Durante mucho tiempo la soledad se pensó como un estado de ánimo, algo que se resolvía o no según la personalidad de cada quien. Esa lectura empezó a cambiar en junio de 2025, cuando la Comisión sobre Conexión Social de la OMS publicó el informe De la soledad a la conexión social, resultado de tres años de trabajo. La conclusión central: una de cada seis personas en el mundo experimenta soledad, y esa desconexión está asociada a unas 100 muertes por hora a nivel global. El dato afecta particularmente a adolescentes y jóvenes (entre 17% y 21% reporta sentirse solo) y a la población de países de ingresos bajos, donde la prevalencia casi duplica a la de los países de ingresos altos.

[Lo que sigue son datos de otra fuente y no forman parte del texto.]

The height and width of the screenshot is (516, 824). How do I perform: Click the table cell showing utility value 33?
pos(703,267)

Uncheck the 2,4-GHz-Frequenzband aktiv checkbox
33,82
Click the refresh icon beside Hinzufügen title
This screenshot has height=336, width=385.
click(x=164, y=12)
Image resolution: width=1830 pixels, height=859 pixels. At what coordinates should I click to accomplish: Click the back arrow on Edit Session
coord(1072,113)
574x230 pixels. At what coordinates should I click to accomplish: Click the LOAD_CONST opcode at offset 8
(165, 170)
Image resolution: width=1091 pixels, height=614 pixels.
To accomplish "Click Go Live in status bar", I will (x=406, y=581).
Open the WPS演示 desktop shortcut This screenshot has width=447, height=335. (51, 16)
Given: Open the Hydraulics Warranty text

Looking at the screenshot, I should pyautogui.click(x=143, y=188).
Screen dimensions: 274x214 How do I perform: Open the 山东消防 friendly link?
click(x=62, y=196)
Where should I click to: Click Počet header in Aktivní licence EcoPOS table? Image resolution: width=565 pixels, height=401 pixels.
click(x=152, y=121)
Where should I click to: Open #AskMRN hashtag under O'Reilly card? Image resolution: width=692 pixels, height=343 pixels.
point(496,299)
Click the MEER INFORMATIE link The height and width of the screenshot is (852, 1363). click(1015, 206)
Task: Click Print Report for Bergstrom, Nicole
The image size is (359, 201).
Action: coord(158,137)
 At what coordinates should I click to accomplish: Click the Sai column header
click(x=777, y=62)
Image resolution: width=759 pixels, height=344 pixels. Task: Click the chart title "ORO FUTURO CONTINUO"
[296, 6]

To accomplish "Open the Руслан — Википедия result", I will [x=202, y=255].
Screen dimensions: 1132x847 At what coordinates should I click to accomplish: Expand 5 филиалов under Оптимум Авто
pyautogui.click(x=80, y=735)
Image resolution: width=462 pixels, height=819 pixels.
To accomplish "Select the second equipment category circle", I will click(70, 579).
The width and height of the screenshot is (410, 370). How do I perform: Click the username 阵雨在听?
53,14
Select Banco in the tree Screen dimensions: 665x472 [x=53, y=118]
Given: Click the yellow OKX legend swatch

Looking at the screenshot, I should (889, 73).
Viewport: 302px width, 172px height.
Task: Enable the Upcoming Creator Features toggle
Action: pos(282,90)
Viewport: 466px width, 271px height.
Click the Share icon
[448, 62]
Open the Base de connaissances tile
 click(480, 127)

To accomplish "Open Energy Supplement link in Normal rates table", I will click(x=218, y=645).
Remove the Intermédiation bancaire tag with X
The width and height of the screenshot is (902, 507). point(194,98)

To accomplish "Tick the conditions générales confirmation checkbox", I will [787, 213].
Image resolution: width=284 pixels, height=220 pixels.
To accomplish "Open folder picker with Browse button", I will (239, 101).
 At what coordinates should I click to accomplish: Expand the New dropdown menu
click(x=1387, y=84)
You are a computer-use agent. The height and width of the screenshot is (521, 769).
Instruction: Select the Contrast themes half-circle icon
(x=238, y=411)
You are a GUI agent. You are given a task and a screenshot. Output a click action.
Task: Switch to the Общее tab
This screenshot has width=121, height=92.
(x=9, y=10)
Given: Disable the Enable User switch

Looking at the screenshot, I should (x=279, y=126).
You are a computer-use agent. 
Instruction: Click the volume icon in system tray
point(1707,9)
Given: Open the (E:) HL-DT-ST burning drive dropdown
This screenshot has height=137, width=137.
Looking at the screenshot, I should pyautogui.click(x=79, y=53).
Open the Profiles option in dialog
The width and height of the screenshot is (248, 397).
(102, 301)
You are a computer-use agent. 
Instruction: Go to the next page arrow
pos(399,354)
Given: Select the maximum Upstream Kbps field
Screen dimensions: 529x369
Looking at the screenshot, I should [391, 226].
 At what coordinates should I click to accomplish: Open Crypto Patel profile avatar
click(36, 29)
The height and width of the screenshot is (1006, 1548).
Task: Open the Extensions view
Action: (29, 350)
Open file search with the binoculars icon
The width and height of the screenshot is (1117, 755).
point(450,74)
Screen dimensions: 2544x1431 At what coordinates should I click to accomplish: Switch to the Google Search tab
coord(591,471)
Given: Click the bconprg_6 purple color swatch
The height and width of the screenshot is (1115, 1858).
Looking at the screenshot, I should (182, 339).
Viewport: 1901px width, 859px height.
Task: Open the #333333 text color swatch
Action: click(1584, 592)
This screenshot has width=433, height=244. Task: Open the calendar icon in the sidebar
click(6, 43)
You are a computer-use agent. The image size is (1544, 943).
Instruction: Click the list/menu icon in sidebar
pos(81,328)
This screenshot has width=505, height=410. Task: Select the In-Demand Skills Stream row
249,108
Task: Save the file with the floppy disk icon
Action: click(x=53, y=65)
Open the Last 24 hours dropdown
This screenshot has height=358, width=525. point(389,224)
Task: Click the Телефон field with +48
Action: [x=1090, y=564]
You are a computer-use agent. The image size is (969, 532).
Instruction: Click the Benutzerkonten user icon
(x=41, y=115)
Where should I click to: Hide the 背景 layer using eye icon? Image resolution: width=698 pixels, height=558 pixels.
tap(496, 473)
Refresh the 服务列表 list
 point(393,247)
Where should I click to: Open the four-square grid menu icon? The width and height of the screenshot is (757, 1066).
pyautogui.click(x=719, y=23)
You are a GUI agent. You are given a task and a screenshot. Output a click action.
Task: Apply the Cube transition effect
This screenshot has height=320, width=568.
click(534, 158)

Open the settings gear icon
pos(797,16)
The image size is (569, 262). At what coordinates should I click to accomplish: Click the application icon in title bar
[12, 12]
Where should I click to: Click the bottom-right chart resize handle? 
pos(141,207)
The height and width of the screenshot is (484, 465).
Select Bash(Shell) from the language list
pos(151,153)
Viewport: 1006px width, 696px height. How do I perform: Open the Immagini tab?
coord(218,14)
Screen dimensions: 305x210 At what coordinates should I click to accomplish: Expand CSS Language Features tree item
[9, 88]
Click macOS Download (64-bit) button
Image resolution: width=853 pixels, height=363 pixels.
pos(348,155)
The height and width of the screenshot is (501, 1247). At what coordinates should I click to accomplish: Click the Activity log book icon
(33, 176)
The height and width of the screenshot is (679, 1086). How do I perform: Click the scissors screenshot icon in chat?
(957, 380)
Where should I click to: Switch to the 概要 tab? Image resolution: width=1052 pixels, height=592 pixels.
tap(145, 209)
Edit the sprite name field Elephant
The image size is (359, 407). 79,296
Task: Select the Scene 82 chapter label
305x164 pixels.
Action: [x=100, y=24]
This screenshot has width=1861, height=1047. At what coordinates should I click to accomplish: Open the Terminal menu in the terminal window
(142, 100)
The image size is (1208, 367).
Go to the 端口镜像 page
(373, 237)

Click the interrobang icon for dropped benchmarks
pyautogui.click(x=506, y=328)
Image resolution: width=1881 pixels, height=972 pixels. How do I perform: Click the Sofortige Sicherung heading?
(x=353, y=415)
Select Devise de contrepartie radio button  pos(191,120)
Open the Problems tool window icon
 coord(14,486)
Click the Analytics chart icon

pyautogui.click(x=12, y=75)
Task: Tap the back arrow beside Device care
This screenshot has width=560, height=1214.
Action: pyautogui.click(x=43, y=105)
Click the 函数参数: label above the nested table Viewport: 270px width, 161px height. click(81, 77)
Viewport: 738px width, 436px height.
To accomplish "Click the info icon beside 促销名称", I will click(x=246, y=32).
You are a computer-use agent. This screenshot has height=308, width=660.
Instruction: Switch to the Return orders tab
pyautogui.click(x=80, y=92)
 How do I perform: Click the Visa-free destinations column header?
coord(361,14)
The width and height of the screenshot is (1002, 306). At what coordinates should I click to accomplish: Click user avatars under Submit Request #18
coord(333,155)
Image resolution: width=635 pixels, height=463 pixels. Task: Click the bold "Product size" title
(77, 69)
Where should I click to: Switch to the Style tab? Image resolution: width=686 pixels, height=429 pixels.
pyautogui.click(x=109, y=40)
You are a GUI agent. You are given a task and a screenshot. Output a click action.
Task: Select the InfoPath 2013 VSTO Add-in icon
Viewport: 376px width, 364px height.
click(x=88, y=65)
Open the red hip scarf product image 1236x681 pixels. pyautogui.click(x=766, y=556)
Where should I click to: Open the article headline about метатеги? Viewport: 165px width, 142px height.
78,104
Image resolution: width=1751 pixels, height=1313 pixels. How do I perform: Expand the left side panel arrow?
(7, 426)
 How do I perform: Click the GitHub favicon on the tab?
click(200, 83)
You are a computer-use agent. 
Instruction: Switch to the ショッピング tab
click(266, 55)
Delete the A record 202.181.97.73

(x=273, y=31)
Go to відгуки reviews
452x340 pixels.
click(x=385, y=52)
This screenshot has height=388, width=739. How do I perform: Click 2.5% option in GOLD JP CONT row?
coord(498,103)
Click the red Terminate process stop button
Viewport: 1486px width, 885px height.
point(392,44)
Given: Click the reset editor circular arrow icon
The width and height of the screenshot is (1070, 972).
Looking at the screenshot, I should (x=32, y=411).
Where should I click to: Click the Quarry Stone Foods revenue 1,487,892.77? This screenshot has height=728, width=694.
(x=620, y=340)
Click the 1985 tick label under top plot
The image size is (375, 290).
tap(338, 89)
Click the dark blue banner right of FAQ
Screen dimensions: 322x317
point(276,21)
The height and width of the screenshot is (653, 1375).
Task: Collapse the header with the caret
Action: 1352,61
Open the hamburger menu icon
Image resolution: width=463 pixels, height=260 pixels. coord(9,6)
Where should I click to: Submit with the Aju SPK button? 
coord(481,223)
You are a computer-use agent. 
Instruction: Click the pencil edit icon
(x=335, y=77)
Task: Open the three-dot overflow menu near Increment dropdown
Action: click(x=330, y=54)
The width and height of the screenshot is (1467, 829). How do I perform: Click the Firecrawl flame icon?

Lo que hace que el tema haya escalado de preocupación social a asunto de salud pública es la evidencia sobre el mecanismo biológico detrás del malestar. Un metaanálisis publicado en Nature Human Behaviour, que revisó 90 estudios de cohorte con más de dos millones de personas, encontró que tanto el aislamiento social como la soledad percibida se asocian con un aumento significativo del riesgo de muerte por cualquier causa, incluyendo enfermedad cardiovascular y cáncer. La cifra que más se repite en la literatura científica es la comparación con fumar: distintos estudios sitúan el riesgo asociado a la soledad crónica en un rango similar al de fumar entre 10 y 15 cigarrillos diarios.
Lo interesante es que la ciencia ya empezó a mapear por qué el cuerpo responde así. Un estudio con datos del UK Biobank, que analizó cerca de 3.000 proteínas en plasma sanguíneo de más de 42.000 participantes, identificó un conjunto de proteínas asociadas a la soledad y el aislamiento vinculadas a procesos de inflamación, respuesta antiviral y activación del sistema del complemento (una parte del sistema inmune). Más de la mitad de esas proteínas estaban relacionadas, a su vez, con mayor riesgo de enfermedad cardiovascular, diabetes tipo 2, accidente cerebrovascular y mortalidad durante los 14 años de seguimiento. En otras palabras: la soledad deja una firma medible en la sangre, no es solo una percepción subjetiva sin correlato físico.

Gobiernos que ya convirtieron la soledad en política pública
La escala del problema llevó a varios países a crear estructuras estatales específicas, algo poco habitual para un tema que hasta hace pocos años se consideraba estrictamente privado.
Reino Unido fue el primero: en 2018, tras un informe que estimó en más de nueve millones las personas que se sentían solas con frecuencia, el gobierno de Theresa May creó una secretaría dedicada al tema. Su función fue recopilar estadísticas, desarrollar métodos para medir la soledad y financiar organizaciones que trabajan en conectividad comunitaria. El informe británico calculó además el costo económico del fenómeno: unos 35.000 millones de euros anuales en pérdida de productividad.
Japón siguió ese camino en 2021, cuando nombró a Tetsushi Sakamoto como ministro de la Soledad, en un contexto de aumento de suicidios vinculados al aislamiento social durante la pandemia. El ministerio coordina acciones con las carteras de salud y bienestar social, y financia líneas de ayuda y programas comunitarios orientados a personas mayores y jóvenes en situación de aislamiento.
En América Latina, Chile desarrolló uno de los programas más consolidados de la región: Vínculos, ejecutado por el Servicio Nacional del Adulto Mayor (SENAMA) junto al Ministerio de Desarrollo Social. El programa no funciona por postulación, sino que identifica a personas mayores de 65 años en situación de vulnerabilidad y las visita en su domicilio para ofrecerles acompañamiento psicosocial individual y grupal durante 12 meses, con el objetivo de reconstruir su red de apoyo comunitario y familiar.
El propio informe de la OMS propone una hoja de ruta de cinco ejes para que los países puedan replicar este tipo de iniciativas: generar políticas públicas específicas, financiar investigación, implementar soluciones ya probadas, mejorar los sistemas de medición del fenómeno y fortalecer el compromiso social alrededor del tema. La lógica detrás es que la conexión social funcione como un determinante de salud más, al mismo nivel que la alimentación o la actividad física, y no como un asunto que cada persona debe resolver por su cuenta.
Lo que muestran estos programas, más allá de sus diferencias de escala y enfoque, es que la respuesta a la soledad empezó a salir del terreno individual para instalarse en el de la infraestructura social: visitas domiciliarias, redes vecinales, financiamiento estatal. Una traducción concreta de algo que hasta hace poco se consideraba, simplemente, un problema del corazón.